Howe declined to further elaborate on quarter-to-date trends, but said he remains upbeat on holiday selling.

“That athletic business and athleisure continues to be very buoyant, so that’s definitely something we feel very positive about, said Howe. “It’s very early in the seasonal business, obviously. While we’re encouraged by some very early reads and it is very early, we have the majority of this season ahead of us, so we’re focusing on controlling what we can control.”

Among sporting goods chains, Academy Sports & Outdoors lowered its guidance for the year as overall sales came in lower than expected, but officials indicated that footwear was its best performing division with sales increasing 1 percent over last year, adjusted for a calendar shift.

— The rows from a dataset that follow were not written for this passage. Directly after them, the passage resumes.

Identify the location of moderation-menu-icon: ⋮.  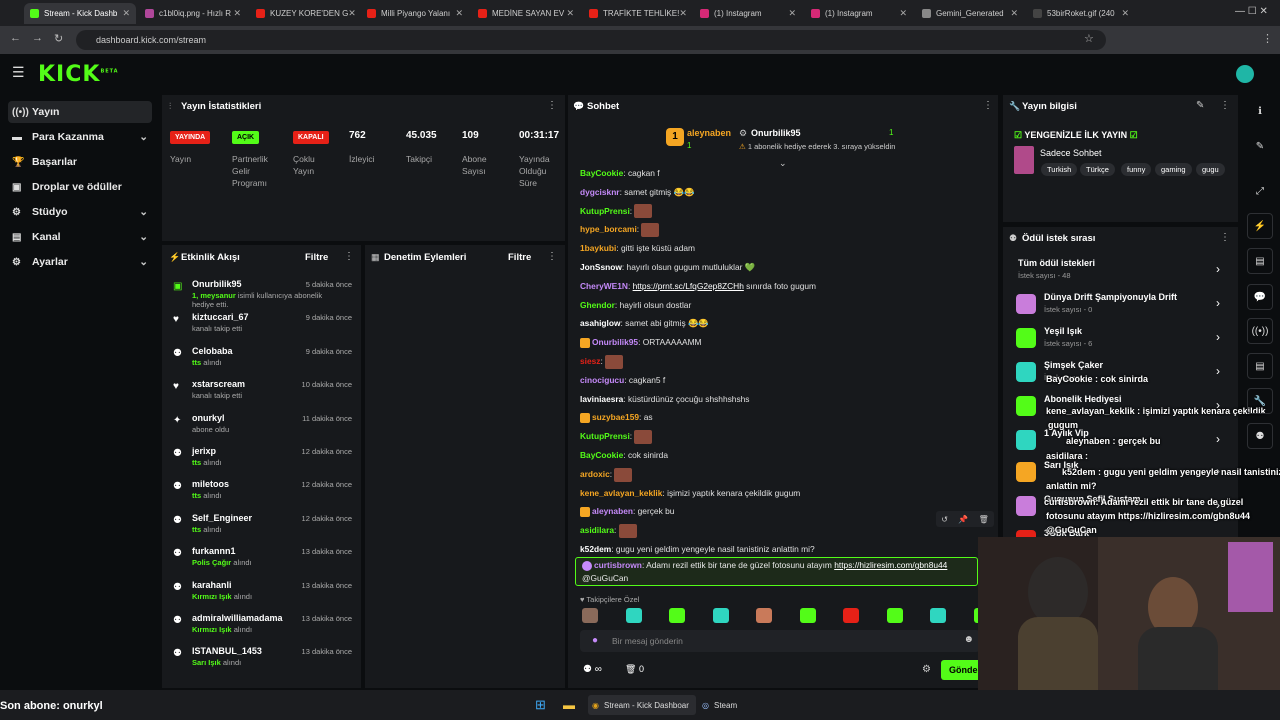
(552, 256).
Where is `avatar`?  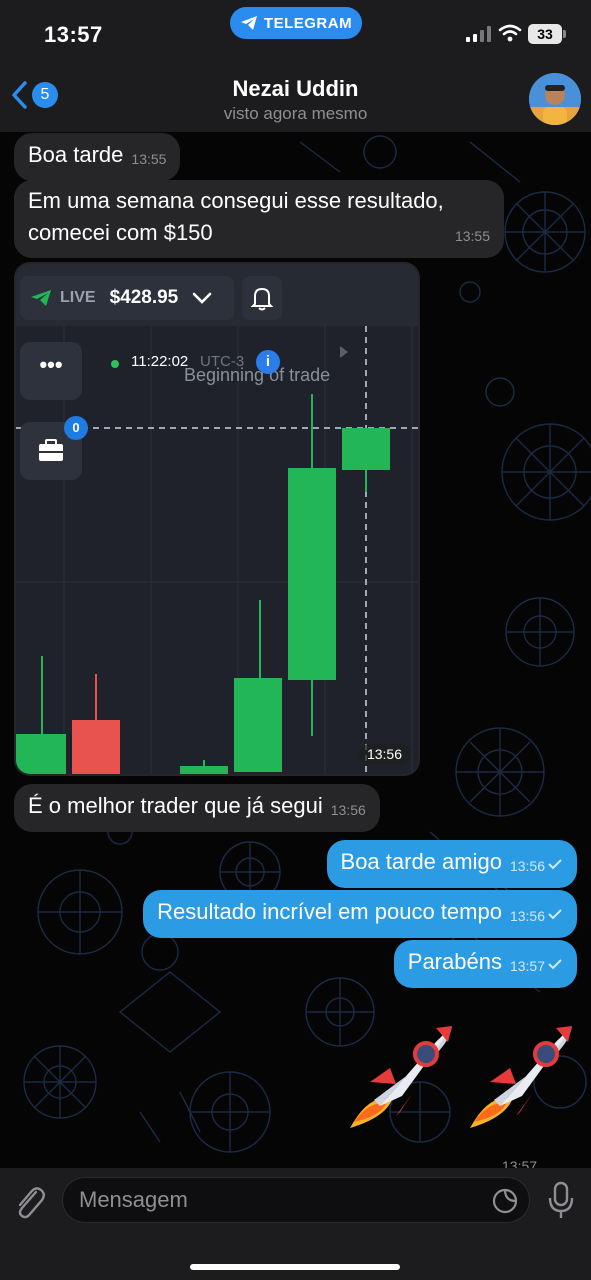
avatar is located at coordinates (555, 99).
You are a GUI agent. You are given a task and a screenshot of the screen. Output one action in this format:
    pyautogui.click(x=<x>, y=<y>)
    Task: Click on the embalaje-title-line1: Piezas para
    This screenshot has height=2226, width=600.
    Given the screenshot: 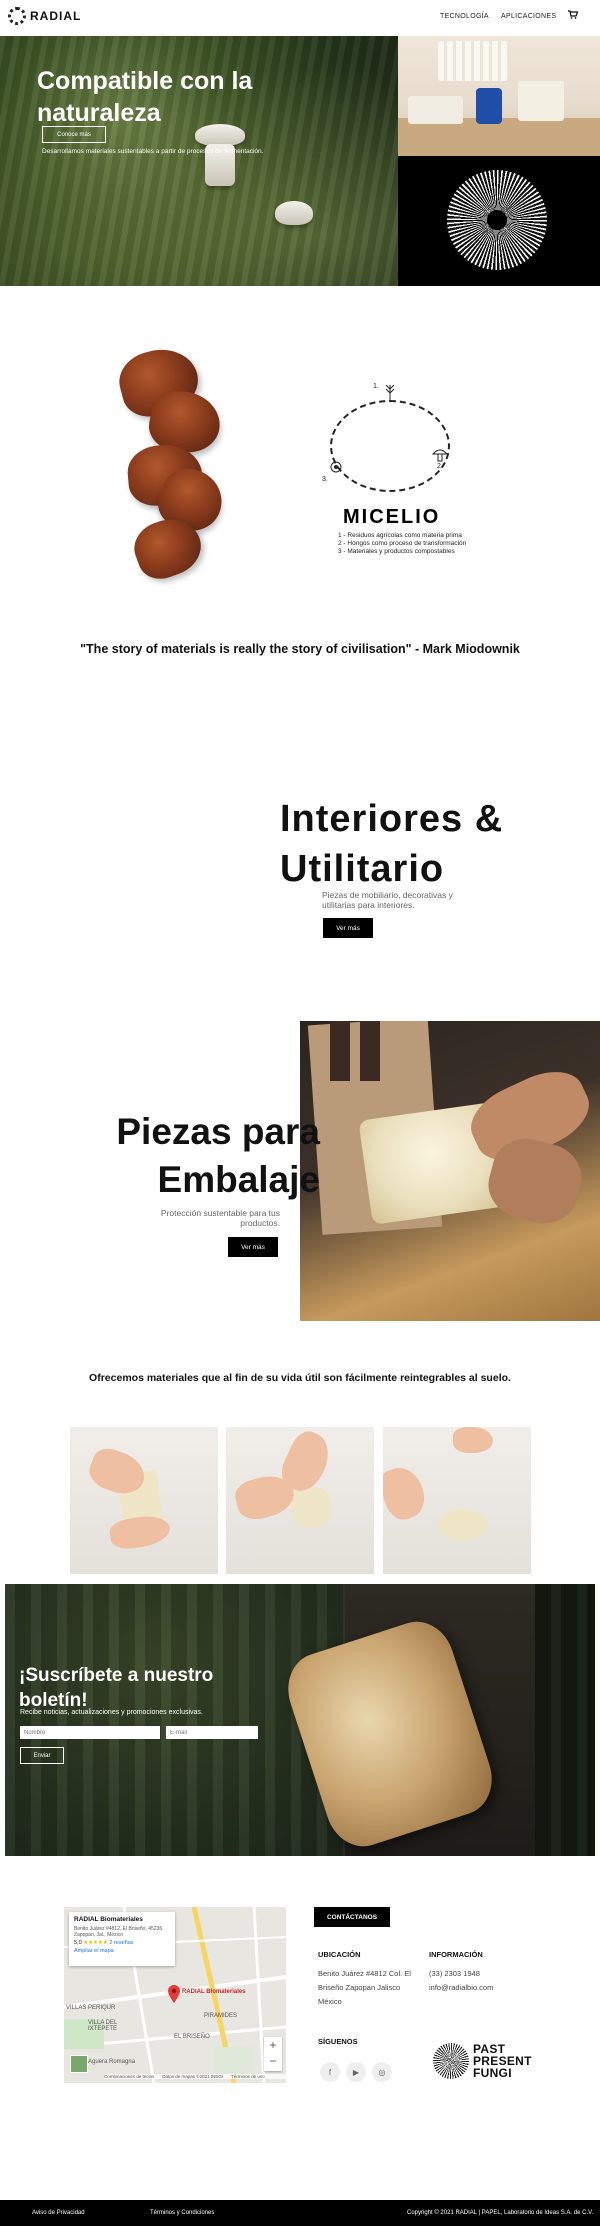 What is the action you would take?
    pyautogui.click(x=218, y=1132)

“Kids and athletic footwear outperformed for the quarter, driven by increases in leading active brands such as Nike, Brooks, Asics and New Balance, said Steve Lawrence, CEO, on a call with analysts. “Work footwear was also a key contributor with strong sales in Ariat and Wolverine. We’re also pleased with the momentum we’re seeing in our casual business driven by Birkenstock, Crocs and Skechers.”

He added that the footwear performance is benefiting from “expanded access to product, particularly within Nike as models such as the 270 expand to more doors and with additional colors. Birkenstock, a recently added brand, “has done really well and is expanding its door count as well with Koolaburra by Ugg also expanding.

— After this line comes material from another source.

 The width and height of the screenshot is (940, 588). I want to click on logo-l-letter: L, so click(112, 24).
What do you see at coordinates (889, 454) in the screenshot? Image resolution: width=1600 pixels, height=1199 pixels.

Dick’s Sporting Goods reported comps increased 4.5 percent, led by “particular strength in footwear and athletic apparel, Lauren Hobart, president and CEO, said on an analyst call. In the Q&A session, she said investments in premium full-service footwear decks are helping Dick’s gain improved allocation of lifestyle as well as performance footwear product.

However, as usual, Dick’s officials did not provide further insights into each category’s performance.

Dick’s raised its guidance for the year as earnings and sales exceeded guidance and officials were optimistic about the second half. Hobart said, “We are excited about our assortment for the important back-to-school season and the product pipeline from our key brand partners and vertical brands.”

A shortfall was seen at Big 5 Sporting Goods Corp., which reported sales of footwear declined 9 percent in its second quarter ended June 30, similar to declines of 8 percent seen in its apparel category and 11 percent in hardgoods. Overall comps were down 9.9 percent in the quarter.

Steven Miller, president and CEO, on an analyst call said overall results in the quarter were consistent with its guidance “as our customers continue to feel the ongoing and cumulative impact of inflationary pressures on their discretionary spending.”

Quarter-to-date same-store sales for its third quarter were tracking down approximately 7 percent with the month of July facing challenging comparisons against “very favorable summer weather in the year-ago month. Big 5 expects a decline in the mid-single-digit range for the third quarter and announced that it was suspending its dividend to secure more financial flexibility.

Said Miller, “There is no question that our core customer is feeling the cumulative impact of inflationary pressures in key areas such as gas, rent, groceries and interest rates. In these times, we believe that given our attractive price points and strong value proposition, we are likely benefiting from trade-down activity. However, these gains have not been large enough to offset the widespread contraction in discretionary spending that is impacting the retail industry at large.”